In a comparatively large US hospital-based cohort of diverse patients admitted with confirmed COVID-19 during the initial year of the pandemic, we found community- and species-level alterations linked to disease severity. Using a random forest machine learner, these microbial features could accurately classify patients based on disease severity, indicating that specific gut microbial configurations may be linked to a more severe disease course, a finding we validated in a separate independent cohort. Network analyses identified significant disruptions to gut ecologic topology in severe COVID-19. Differential abundance testing of microbial pathways and separate predicted stool metabolite-based analyses suggest that these disruptions may change the balance of bile acids and SCFAs in the gut, identifying novel treatment opportunities that may ameliorate the severity of COVID-19. We also found significant depletions of two microbes previously associated with long COVID, suggesting early gut microbial disturbances may precede the development of a long-term complication.

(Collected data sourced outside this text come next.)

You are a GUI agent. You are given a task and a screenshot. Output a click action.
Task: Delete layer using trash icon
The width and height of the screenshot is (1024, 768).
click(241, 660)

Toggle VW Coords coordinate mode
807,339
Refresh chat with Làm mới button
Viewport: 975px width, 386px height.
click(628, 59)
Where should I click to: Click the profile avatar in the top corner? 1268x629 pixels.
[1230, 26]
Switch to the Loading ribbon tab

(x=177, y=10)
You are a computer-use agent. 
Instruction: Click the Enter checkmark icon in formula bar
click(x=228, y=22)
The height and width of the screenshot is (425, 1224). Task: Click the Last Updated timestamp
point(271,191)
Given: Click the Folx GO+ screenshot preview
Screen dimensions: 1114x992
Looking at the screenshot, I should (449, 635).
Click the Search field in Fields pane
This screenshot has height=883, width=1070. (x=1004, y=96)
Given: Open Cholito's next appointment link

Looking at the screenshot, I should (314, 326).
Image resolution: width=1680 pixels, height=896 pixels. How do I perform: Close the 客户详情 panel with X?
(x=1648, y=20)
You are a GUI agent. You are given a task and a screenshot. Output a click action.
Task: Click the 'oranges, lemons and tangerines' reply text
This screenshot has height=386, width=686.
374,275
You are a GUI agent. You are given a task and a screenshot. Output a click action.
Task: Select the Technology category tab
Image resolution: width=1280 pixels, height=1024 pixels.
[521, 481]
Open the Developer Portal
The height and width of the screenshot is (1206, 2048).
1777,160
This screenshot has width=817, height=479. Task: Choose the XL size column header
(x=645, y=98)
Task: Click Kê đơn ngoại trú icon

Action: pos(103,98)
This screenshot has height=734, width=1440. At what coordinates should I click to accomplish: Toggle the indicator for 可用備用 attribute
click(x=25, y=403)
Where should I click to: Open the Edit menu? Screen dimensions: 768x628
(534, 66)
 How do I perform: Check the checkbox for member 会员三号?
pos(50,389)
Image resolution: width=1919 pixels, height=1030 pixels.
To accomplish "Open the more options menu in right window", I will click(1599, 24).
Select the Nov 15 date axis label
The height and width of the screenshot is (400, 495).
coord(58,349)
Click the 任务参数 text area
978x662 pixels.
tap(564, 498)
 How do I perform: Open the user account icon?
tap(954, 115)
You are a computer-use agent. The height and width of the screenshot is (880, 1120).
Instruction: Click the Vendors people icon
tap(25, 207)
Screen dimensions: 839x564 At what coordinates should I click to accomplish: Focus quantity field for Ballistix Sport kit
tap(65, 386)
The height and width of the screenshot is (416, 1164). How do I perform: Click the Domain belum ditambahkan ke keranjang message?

Determining who will require a higher level of care remains one of the most challenging questions facing clinicians caring for patients with COVID-19. Our machine learning algorithm demonstrated excellent discrimination between moderate and severe COVID-19 using only gut microbial features. Notably, the inclusion of clinical data did not significantly improve the classification accuracy of our model. Prior work has incorporated such information from the initial presentation [47], multi-cytokine panels [48], and previously validated illness severity scores [49] to forecast whether a given patient will suffer from a more severe COVID-19 course. However, based on their performance characteristics, these approaches appear to be less accurate than our microbiome-centered approach.

Our findings expand on prior research linking changes in gut microbial ecology to COVID-19. However, it should be noted that much of the initial work has been done on a smaller scale [7, 9,10,11, 14] and typically outside of North America [7,8,9,10,11,12,13,14,15], limiting their generalizability. Further, these comparative analyses may have focused on specialized populations, such as the very young, the asymptomatic, or patients in recovery [12, 16,17,18], and may not have been well-suited to consider clinical factors that may confound the relationship between gut microbial communities and COVID-19 using more robust multivariable approaches [7, 8, 10,11,12,13,14,15,16,17]. Prior studies also predominantly relied on 16S rRNA sequencing to demonstrate community- or genus-level shifts related to COVID-19 [7, 14,15,16,17], falling short of the species-level resolution and biochemical insights gained by employing next-generation sequencing of gut metagenomes and other functional multi-omic technologies. In contrast, we assembled a large, representative North American patient population admitted with symptomatic COVID-19 whose gut microbial communities were interrogated using metagenomic techniques, allowing us to identify novel microbial features to more comprehensively characterize disease severity with high predictive accuracy.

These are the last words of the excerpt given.